L’Europe du Centre-Est ne peut pas compter sur autant d’empathie et de sympathie. Elle est différente, mais c’est traditionnellement perçu comme une tare, une imperfection dans l’implémentation du modèle en vigueur, établi jadis en « Europe de l’Ouest » et peaufiné depuis par Bruxelles. C’est une façon de pensée profondément ancrée dans les narrations de l’histoire européenne. L’ « européanité » des pays à l’est de l’Elbe était en effet présentée comme le résultat d’une transposition du parangon civilisationnel occidental, voire d’une colonisation. Tout ce qui poussait l’Europe centrale en avant ne pouvait être qu’importé d’ « Occident », et tout ce qui la ralentissait, c’étaient ses traditions endogènes. Les intellectuels des Lumières, tous les Kant, les Voltaire et les Diderot, étaient persuadés que seuls des despotes éclairés, d’une main de fer, pouvaient faire entrer ces nations sur le chemin du progrès.
Cette mentalité pas très raffinée se porte bien aujourd’hui. Selon de nombreux politologues spécialisés dans l’UE, nous ne devrions pas notre démocratie et nos succès économiques à nous-mêmes, mais plutôt à la « socialisation » de la part de l’ « Occident » et aux fonds européens, chaque manifestation d’autonomie politique étant considérée, souvent avec dégoût, comme une indécence, une non-conformité à l’ « esprit du temps ». D’abord, le groupe de Viségrad a irrité l’UE par son refus d’accueillir des migrants, maintenant la Pologne et la Hongrie l’irrite par son veto. Même la décision autonome de s’engager dans l’Initiative des Trois Mers soulève des inquiétudes à peine cachées : comment un tel projet, si précieux pour l’Europe, peut-il voir le jour et se développer sans contrôle ?
Les pays d’Europe du Centre-Est sont nés ou renés sur les décombres des empires – ottoman, habsbourgeois, wilhelminien et russe. Rien d’étonnant donc qu’ils appréhendent l’idée de se retrouver à nouveau confrontés à un empire oppressif. La conscience y est toujours vivante qu’on ne peut pas être libre comme individu si la nation n’est pas libre et que la liberté politique est la condition de la liberté individuelle. L’idée de l’autodétermination, importée des États-Unis, quoique implantée en Europe avec beaucoup d’erreurs et d’inconséquences, légitimait notre liberté.
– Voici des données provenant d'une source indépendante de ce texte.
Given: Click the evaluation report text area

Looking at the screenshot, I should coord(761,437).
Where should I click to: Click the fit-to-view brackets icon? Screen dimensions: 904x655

Même les Hongrois, qui à l’issue de la guerre 1914-1918 ont perdu d’importants territoires, ne la mettent pas en doute. Les empires donc, c’était pour l’Europe désormais de l’histoire ancienne. Or, après 1945, ces mêmes États ont été incorporés ou inféodés à l’empire soviétique connu pour sa brutalité. Et quand en 1989 ils sont revenus sur la scène internationale comme des nations libres, organisées dans des États souverains, cela semblait se passer contre la « logique de l’histoire » en vigueur en Europe – celle de la plus grande intégration. La réponse devait être l’idée d’une Union élargie, reposant sur le compromis, respectueuse de la diversité, rejetant les totalitarismes et les expériences sociétales à grande échelle, garantissant dans ses traités que face aux questions stratégiques la volonté de chacun de ses membres sera respectée.
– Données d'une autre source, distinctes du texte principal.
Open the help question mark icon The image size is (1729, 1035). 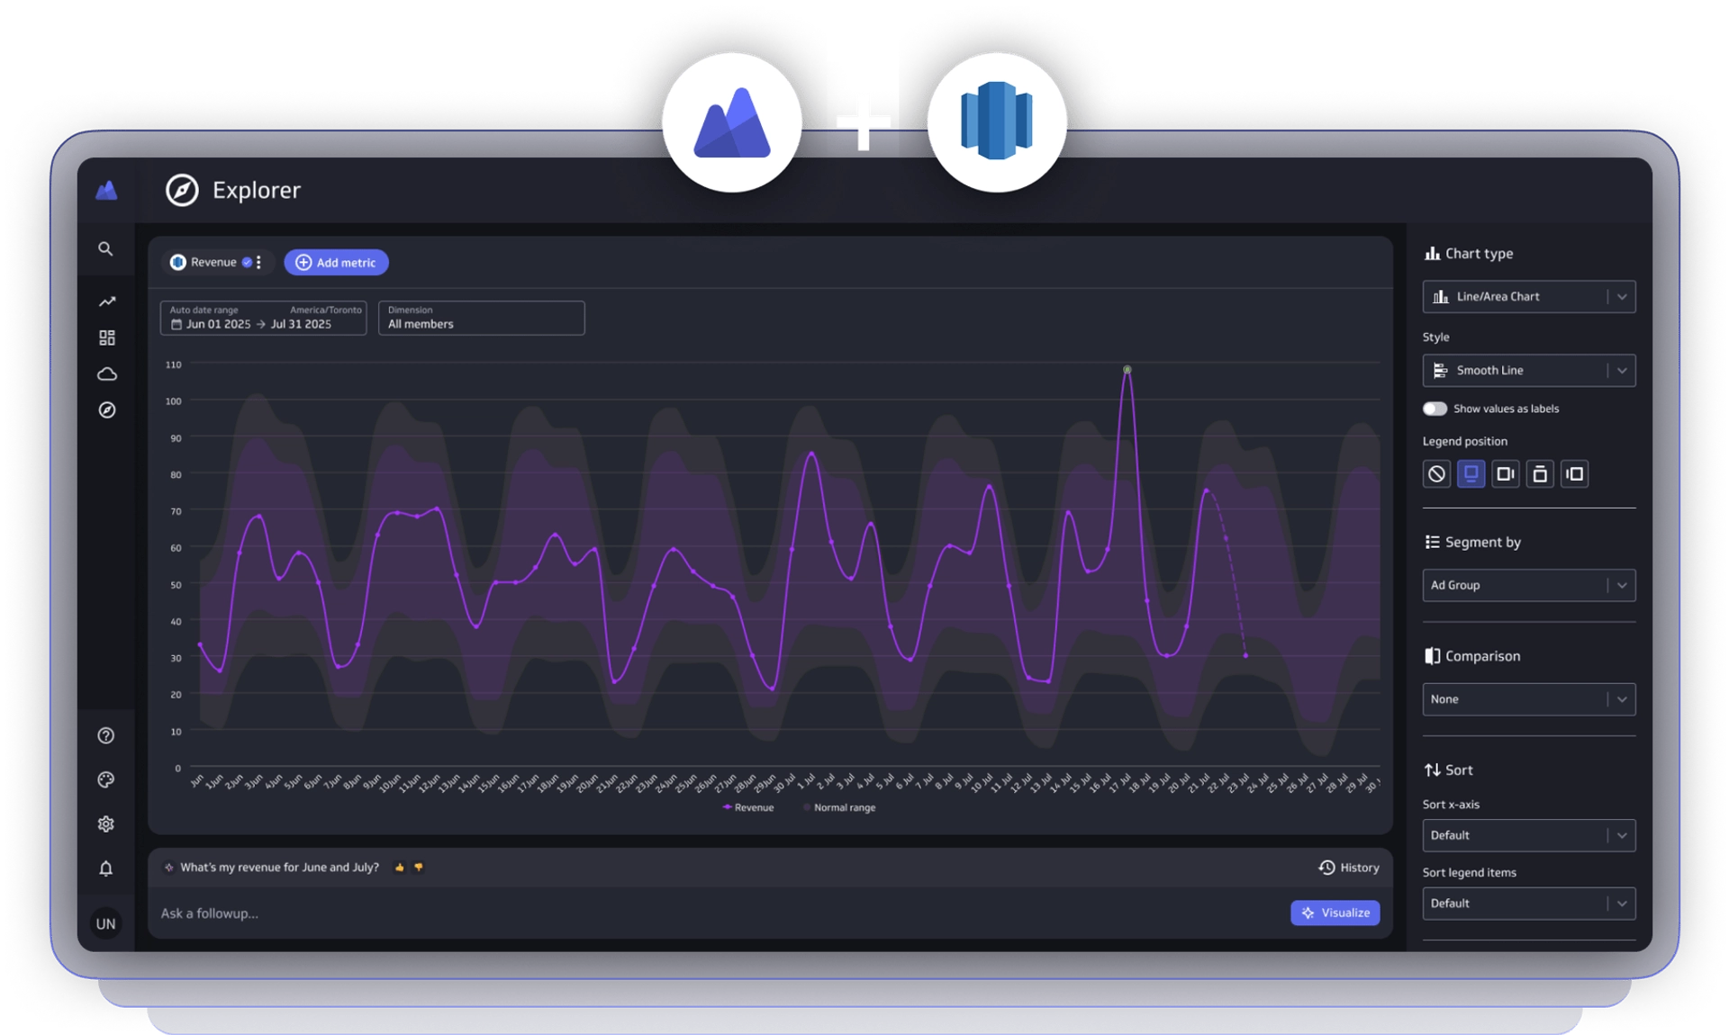click(106, 735)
Or, aujourd’hui cette vision semble de plus en plus s’éloigner. À l’inverse, se renforce la tendance de tourner la vis aux plus pauvres et plus faibles nations européennes. On nous convainc que nous avons besoin d’une Europe plus unie, plus consolidée, libérée du principe de l’unanimité, réalisant les mêmes « valeurs européennes » interprétées selon une logique bien propre et imposées à tous. Dans cette interprétation, le respect de la dignité humaine n’exclut ni l’avortement sans limites, ni l’euthanasie, ni la production d’enfants pour des couples de tous sexes, ni les réattributions de sexe sur demande ; la non-discrimination passe par la reconnaissance des mariages des personnes du même sexe et l’adoption d’enfants par de tels couples ; l’égalité homme-femme repose sur la négation de toute différence entre eux ; les droits de l’homme excluent de limiter efficacement les migrations de masse, etc. Et l’État de droit doit veiller au respect des « lois fondamentales » ainsi définies.
L’Union doit devenir un rouleau compresseur qui uniformisera les nations européennes selon un même modèle axiologique, considéré comme le seul valable. Nous, en Europe centrale, nous sommes pourtant allergiques aux doctrines les seules valables. Nous avons déjà été victimes par le passé d’une expérience d’ingénierie sociale progressiste grandeur nature, qui devait mener à la création de l’homme nouveau, meilleur, libéré. Nous savons où ça mène…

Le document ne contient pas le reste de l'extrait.